In the last two decades the private health sector has overtaken public health infrastructure in no uncertain terms.

While the former has an estimated 43,487 hospitals with 11,85,242 beds, the latter has substantially less — 25,778 hospitals and 7,13,986 beds. With overcrowding, and lack of amenities and staff in government hospitals, citizens have been knocking at the doors of private establishments even if they cannot afford them. And there are enough stories of how families have sold their assets for a major life-saving procedure. A situation that has only become more grim as the pandemic takes a high human toll on the country.

Despite health being a state subject, in 2010 a Central legislation — Clinical Establishments (Registration and Regulation) Act — was put in place. The new law was applicable to all systems of medicine and all public and private medical establishments including hospitals, maternity homes, nursing homes, clinics, dispensaries, laboratories, diagnostic imaging centres, and physiotherapy centres.

But implementation of the regulation has been slow, and fraught with delays. So what has led to the decade-long stalling? Dr Abhay Shukla, Dr Kanchan Pawar and Dr Abhijit More, with the Maharashtra-based ‘Support for Advocacy and Training to Health Initiatives’, outline the reasons in a recent paper brought out by Oxfam India.

In their assessment, the government’s clubbing together of the entire private sector and avoiding a differential approach to different kinds of clinical establishments have worked against the legislation.

The authors even argue that an ‘enforcement’-based approach to regulation should be dropped in favour of an ‘interventionist’ approach “which does not stand apart from the market, but actively intervenes in ways to reshape the market in the direction of greater equity and public interest”.

Leaning on private care

The 75th round of the National Sample Survey Office (2017-18) showed that 54.3 per cent patients in rural areas and 64.7 per cent in the urban were treated by private hospitals. And the major lament among patients has been the lack of regulation, with many private establishments duping patients by overcharging or advising a plethora of unnecessary tests or surgeries.

When the National Pharmaceutical Pricing Authority had analysed bills from four big hospitals in the Delhi-NCR region, it found that the profit margins ranged from 100 per cent to 1,737 per cent on drugs, consumables and diagnostics. These three components made up 46 per cent of a patient’s bill.

A National Council was formed to list minimum standards. In July 2019, the draft notification for minimum standards for 35 different categories of allopathy and AYUSH establishments were shared for public feedback. These still await a notification. In any case, only 11 states have adopted the legislation. Others have their own laws, some a diluted version of CEA 2010 and some, for all practical purposes, non-functional.

Political will

The authors point out that the Centre has not been proactive in building consensus around the Act. The report notes that, while sticking to the core principles of the legislation, some of the genuine concerns of smaller and individual providers could have been accommodated. States also have not been given the flexibility to customise the Act to suit their needs.

Further, the report cites the “lack of political will to allocate sufficient funding and resources for the regulatory apparatus”. The Act mandates national and state councils and a district registering authority but does not allocate dedicated staff or funding for it, defeating its own purpose.

ASSIGNMENT: Set down, word for word, the part of the article on regulating private health care from "A National Council" to "practical purposes, non-functional.".

DATA EXTRACT:
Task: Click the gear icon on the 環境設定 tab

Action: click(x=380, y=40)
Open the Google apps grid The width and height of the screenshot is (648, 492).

RESPONSE:
A National Council was formed to list minimum standards. In July 2019, the draft notification for minimum standards for 35 different categories of allopathy and AYUSH establishments were shared for public feedback. These still await a notification. In any case, only 11 states have adopted the legislation. Others have their own laws, some a diluted version of CEA 2010 and some, for all practical purposes, non-functional.